Which lines run from the one containing "You are a computer-use" through the last line of the records? Copy them exactly, leaving pictures out.

··········

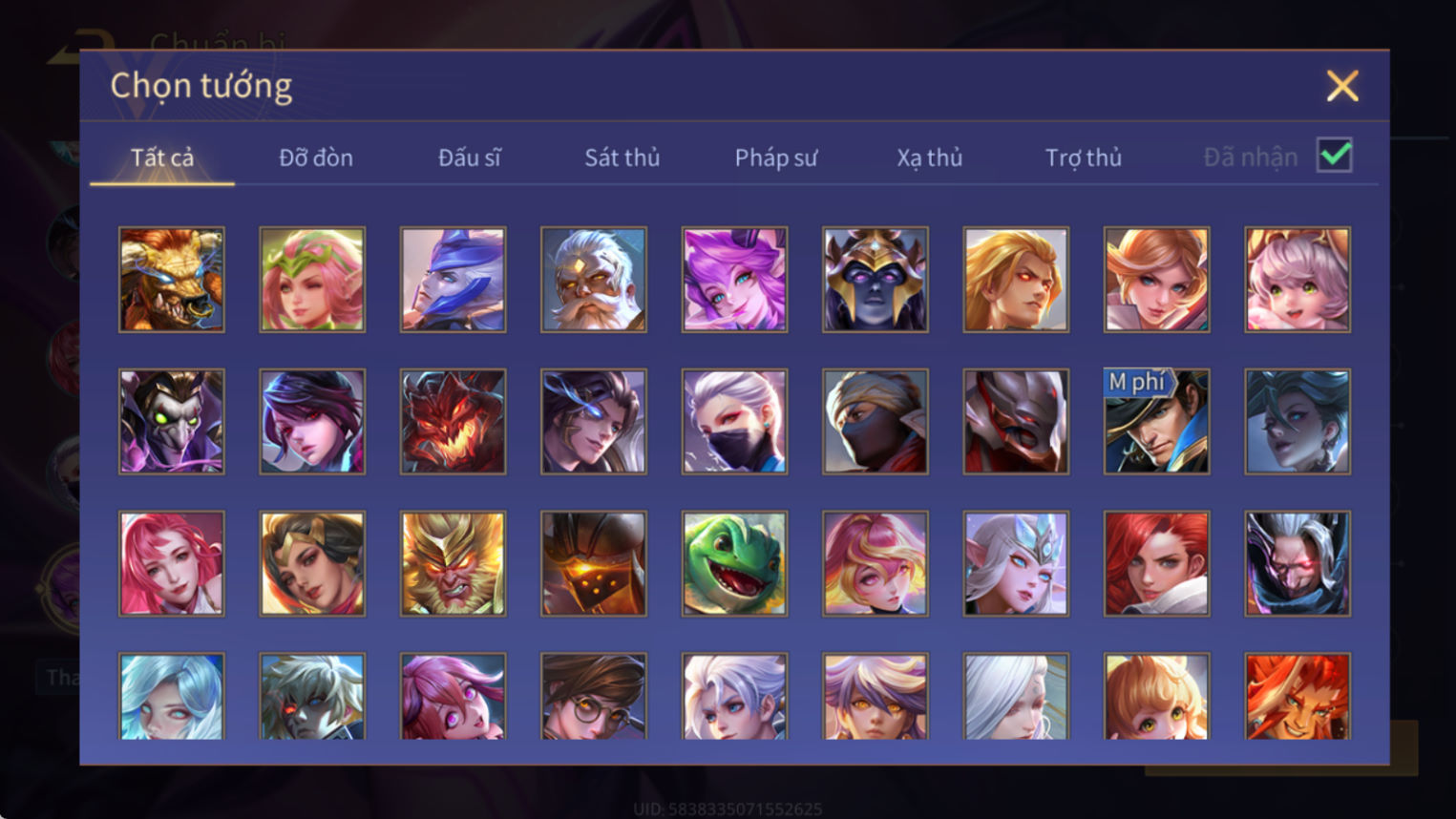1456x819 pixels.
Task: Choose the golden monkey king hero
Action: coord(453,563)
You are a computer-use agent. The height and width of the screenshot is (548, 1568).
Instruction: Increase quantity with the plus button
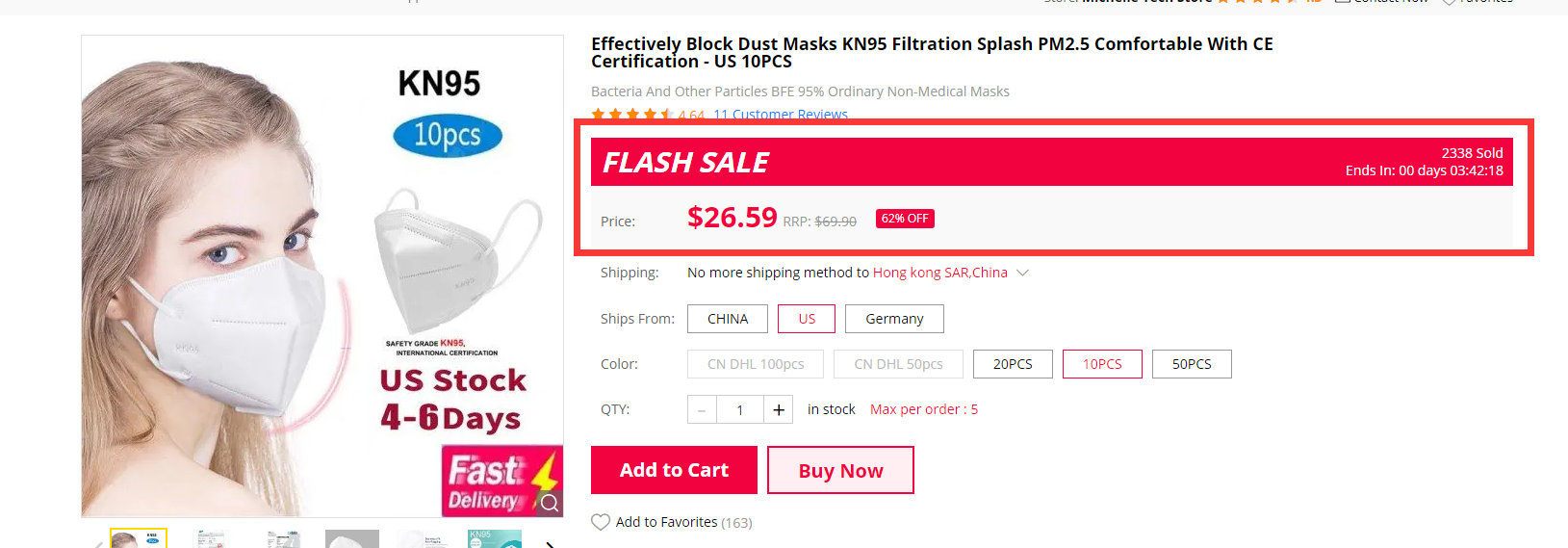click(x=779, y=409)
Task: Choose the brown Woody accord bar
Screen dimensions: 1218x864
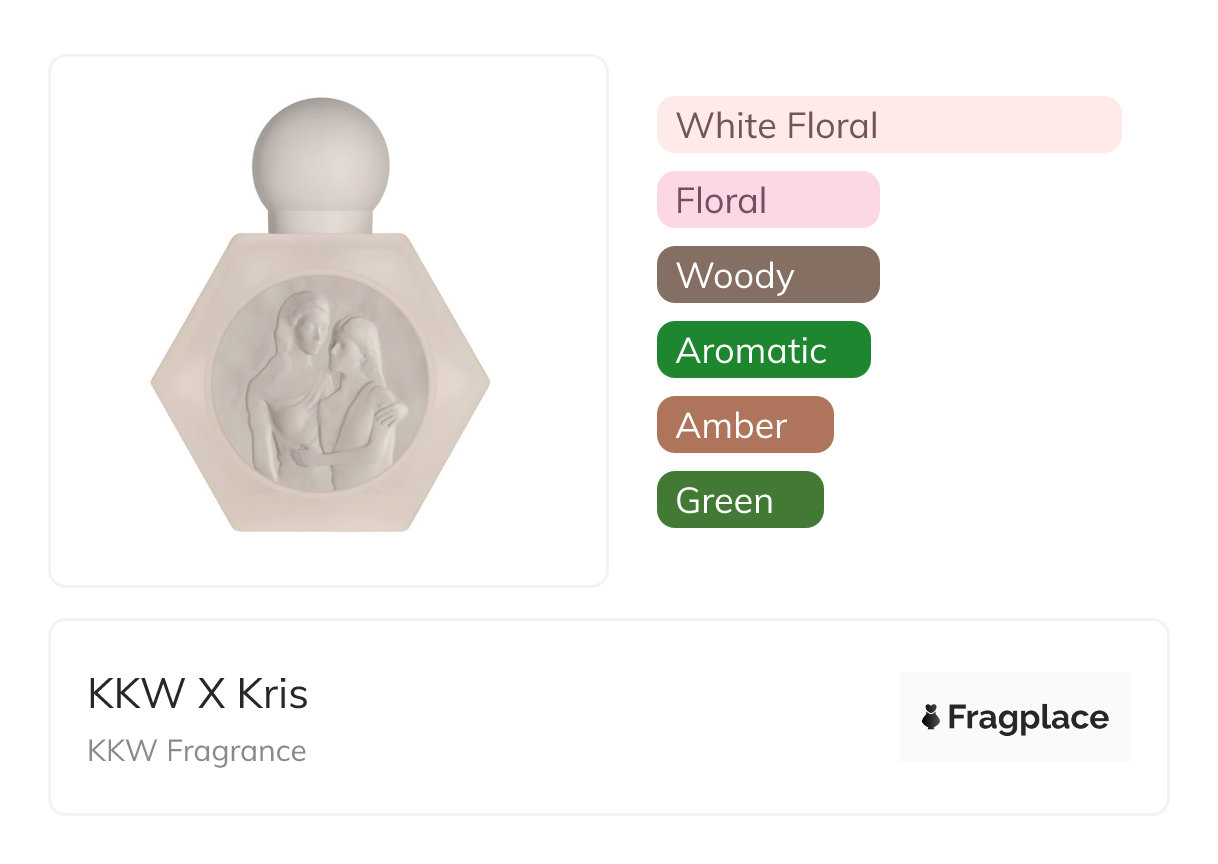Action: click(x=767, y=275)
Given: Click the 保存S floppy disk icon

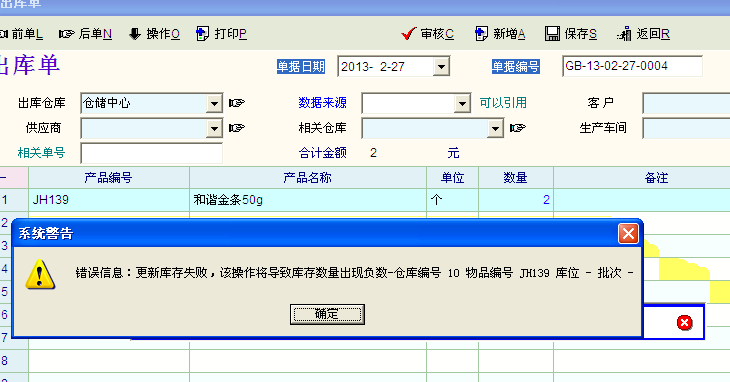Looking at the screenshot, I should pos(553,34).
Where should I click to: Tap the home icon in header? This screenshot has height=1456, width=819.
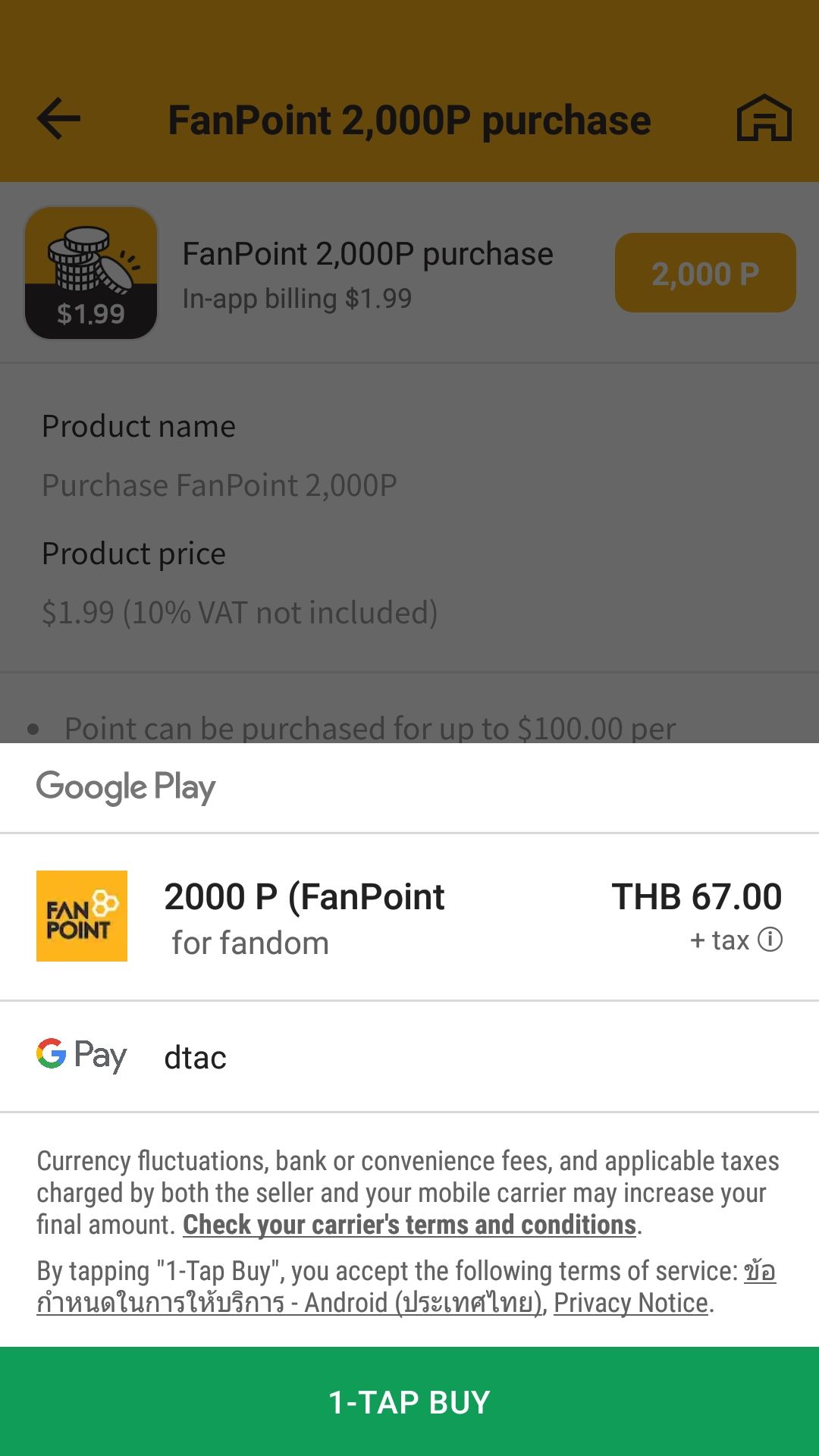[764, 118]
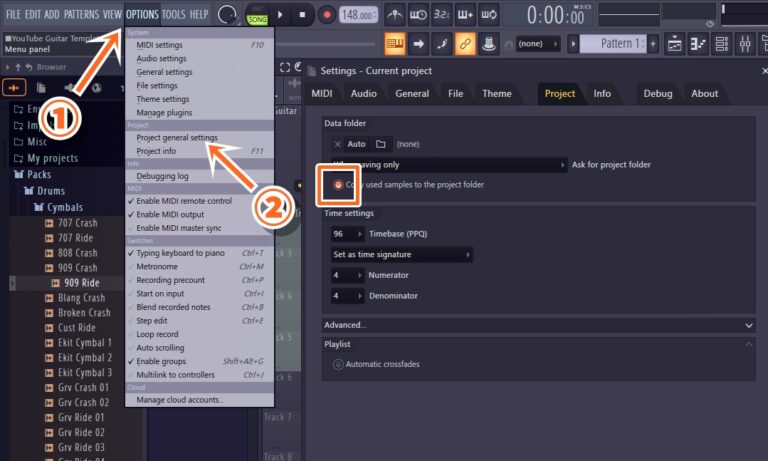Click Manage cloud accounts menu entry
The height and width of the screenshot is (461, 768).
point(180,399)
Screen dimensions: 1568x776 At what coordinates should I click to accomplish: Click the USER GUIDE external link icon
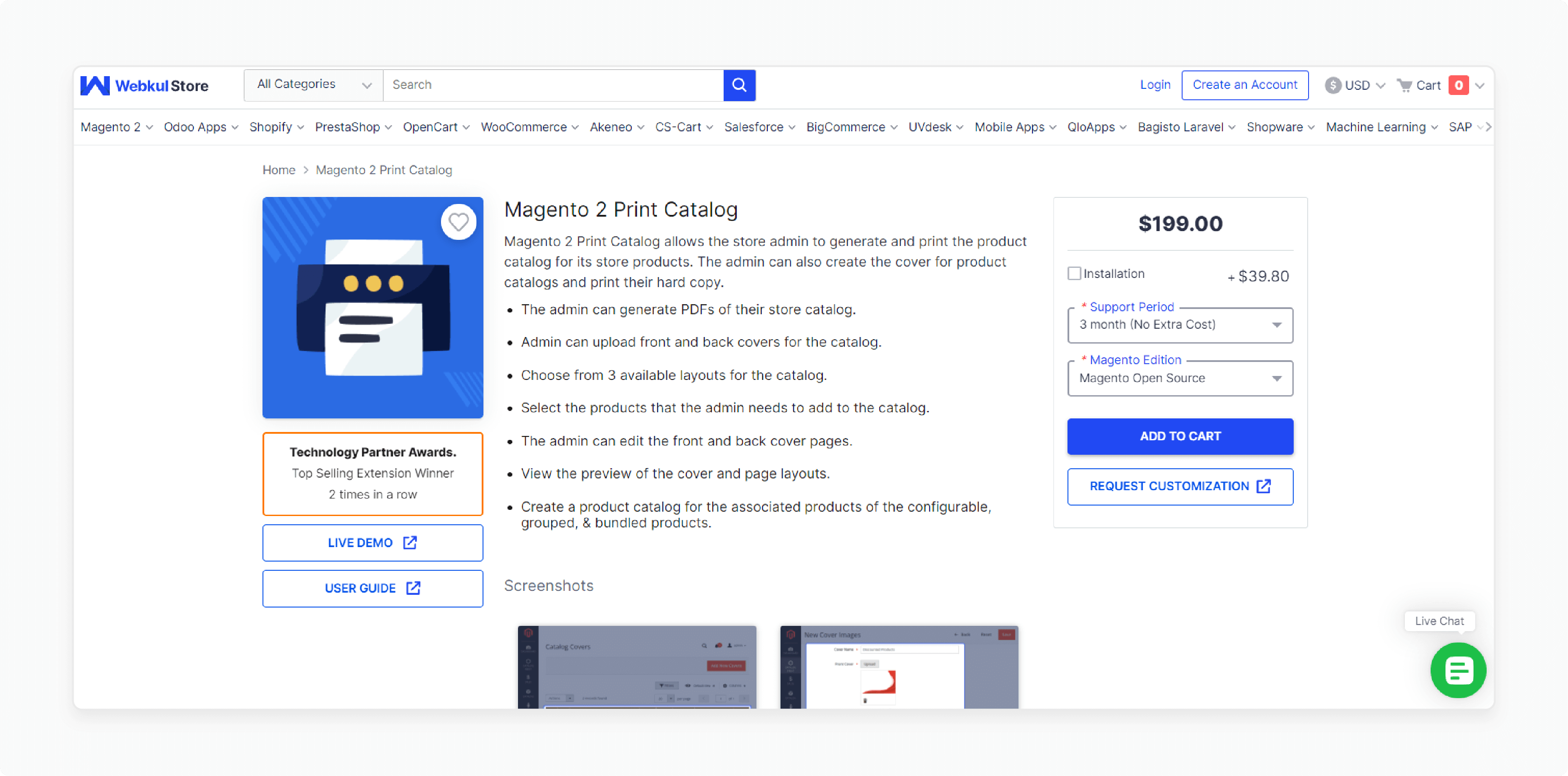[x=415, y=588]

··········

## Final answer
You are a computer-use agent. The height and width of the screenshot is (548, 1568).
Instruction: Increase quantity with the plus button
click(x=779, y=409)
Task: Choose the brown Woody accord bar
Screen dimensions: 1218x864
Action: click(x=767, y=275)
Given: Click the 保存S floppy disk icon

Looking at the screenshot, I should pos(553,34).
Where should I click to: Tap the home icon in header? This screenshot has height=1456, width=819.
[764, 118]
Click Manage cloud accounts menu entry
The height and width of the screenshot is (461, 768).
point(180,399)
Screen dimensions: 1568x776 At what coordinates should I click to accomplish: Click the USER GUIDE external link icon
[x=415, y=588]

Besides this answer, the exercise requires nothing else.